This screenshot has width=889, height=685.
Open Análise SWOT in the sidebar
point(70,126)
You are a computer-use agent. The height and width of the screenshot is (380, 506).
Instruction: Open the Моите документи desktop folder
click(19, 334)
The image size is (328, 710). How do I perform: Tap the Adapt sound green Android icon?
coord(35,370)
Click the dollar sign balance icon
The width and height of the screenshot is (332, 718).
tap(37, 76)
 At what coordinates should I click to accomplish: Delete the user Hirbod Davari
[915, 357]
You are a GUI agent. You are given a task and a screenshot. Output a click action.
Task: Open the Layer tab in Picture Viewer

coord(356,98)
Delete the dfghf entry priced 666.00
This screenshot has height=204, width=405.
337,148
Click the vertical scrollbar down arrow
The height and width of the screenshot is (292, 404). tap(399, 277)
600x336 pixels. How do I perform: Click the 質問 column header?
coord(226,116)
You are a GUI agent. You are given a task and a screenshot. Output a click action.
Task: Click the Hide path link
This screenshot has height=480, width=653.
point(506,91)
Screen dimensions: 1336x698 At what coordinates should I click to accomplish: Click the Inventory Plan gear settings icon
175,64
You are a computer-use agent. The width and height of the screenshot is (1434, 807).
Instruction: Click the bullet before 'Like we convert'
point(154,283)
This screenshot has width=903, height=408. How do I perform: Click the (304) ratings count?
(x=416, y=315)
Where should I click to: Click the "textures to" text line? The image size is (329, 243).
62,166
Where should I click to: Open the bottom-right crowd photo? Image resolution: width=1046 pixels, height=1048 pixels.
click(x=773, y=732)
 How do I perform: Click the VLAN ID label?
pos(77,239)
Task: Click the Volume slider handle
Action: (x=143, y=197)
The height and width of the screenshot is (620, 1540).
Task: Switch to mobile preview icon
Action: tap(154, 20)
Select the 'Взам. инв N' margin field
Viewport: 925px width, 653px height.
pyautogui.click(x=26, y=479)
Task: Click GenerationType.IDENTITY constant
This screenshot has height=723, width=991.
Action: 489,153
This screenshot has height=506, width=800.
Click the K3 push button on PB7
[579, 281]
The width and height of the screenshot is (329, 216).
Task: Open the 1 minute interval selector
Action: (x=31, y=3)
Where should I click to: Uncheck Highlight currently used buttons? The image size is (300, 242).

________

Beginning at the line that contains "Click the K3 push button on PB7", give again every line down to the end of the material, exactly as written, and stop there.

▶ EXPECTED ANSWER
Click the K3 push button on PB7
[579, 281]
The width and height of the screenshot is (329, 216).
Task: Open the 1 minute interval selector
Action: (x=31, y=3)
Where should I click to: Uncheck Highlight currently used buttons? The image size is (300, 242).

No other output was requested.